::: Material for this task :::
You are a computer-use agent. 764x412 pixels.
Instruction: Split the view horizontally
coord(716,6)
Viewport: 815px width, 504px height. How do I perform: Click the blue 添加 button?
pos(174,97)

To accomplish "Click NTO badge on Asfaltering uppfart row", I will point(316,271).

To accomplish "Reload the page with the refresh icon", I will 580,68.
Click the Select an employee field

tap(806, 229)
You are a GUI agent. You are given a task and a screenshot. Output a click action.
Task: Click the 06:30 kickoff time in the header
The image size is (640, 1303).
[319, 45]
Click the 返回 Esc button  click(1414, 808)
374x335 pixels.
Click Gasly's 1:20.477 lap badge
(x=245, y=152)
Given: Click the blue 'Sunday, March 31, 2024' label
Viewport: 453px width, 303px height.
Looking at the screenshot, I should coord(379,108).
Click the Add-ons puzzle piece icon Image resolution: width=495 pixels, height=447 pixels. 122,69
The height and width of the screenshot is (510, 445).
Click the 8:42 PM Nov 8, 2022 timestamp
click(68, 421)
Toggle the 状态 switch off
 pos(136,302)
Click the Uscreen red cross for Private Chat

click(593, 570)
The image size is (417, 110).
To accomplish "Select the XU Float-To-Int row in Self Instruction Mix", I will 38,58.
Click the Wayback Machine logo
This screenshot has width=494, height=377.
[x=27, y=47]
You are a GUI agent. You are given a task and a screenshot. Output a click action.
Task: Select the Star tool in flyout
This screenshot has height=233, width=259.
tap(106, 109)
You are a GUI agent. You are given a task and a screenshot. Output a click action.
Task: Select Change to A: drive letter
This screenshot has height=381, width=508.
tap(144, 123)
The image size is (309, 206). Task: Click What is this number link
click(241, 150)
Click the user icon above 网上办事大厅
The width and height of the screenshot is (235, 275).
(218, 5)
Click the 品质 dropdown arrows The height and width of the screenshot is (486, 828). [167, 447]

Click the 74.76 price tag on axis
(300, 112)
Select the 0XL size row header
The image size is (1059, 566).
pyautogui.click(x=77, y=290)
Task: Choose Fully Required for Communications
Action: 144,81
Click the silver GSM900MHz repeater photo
:::
Exercise: Please copy out the records exactly as they appear.

Exercise solution:
You are a computer-use agent. 764x412 pixels.
Instruction: Split the view horizontally
coord(716,6)
Viewport: 815px width, 504px height. How do I perform: Click the blue 添加 button?
pos(174,97)

To accomplish "Click NTO badge on Asfaltering uppfart row", I will point(316,271).

To accomplish "Reload the page with the refresh icon", I will 580,68.
Click the Select an employee field

tap(806, 229)
You are a GUI agent. You are given a task and a screenshot. Output a click action.
Task: Click the 06:30 kickoff time in the header
The image size is (640, 1303).
[319, 45]
Click the 返回 Esc button  click(1414, 808)
374x335 pixels.
Click Gasly's 1:20.477 lap badge
(x=245, y=152)
Given: Click the blue 'Sunday, March 31, 2024' label
Viewport: 453px width, 303px height.
Looking at the screenshot, I should coord(379,108).
Click the Add-ons puzzle piece icon Image resolution: width=495 pixels, height=447 pixels. 122,69
The height and width of the screenshot is (510, 445).
Click the 8:42 PM Nov 8, 2022 timestamp
click(68, 421)
Toggle the 状态 switch off
 pos(136,302)
Click the Uscreen red cross for Private Chat

click(593, 570)
The image size is (417, 110).
To accomplish "Select the XU Float-To-Int row in Self Instruction Mix", I will 38,58.
Click the Wayback Machine logo
This screenshot has width=494, height=377.
[x=27, y=47]
You are a GUI agent. You are given a task and a screenshot. Output a click action.
Task: Select the Star tool in flyout
This screenshot has height=233, width=259.
tap(106, 109)
You are a GUI agent. You are given a task and a screenshot. Output a click action.
Task: Select Change to A: drive letter
This screenshot has height=381, width=508.
tap(144, 123)
The image size is (309, 206). Task: Click What is this number link
click(241, 150)
Click the user icon above 网上办事大厅
The width and height of the screenshot is (235, 275).
(218, 5)
Click the 品质 dropdown arrows The height and width of the screenshot is (486, 828). [167, 447]

Click the 74.76 price tag on axis
(300, 112)
Select the 0XL size row header
The image size is (1059, 566).
pyautogui.click(x=77, y=290)
Task: Choose Fully Required for Communications
Action: 144,81
Click the silver GSM900MHz repeater photo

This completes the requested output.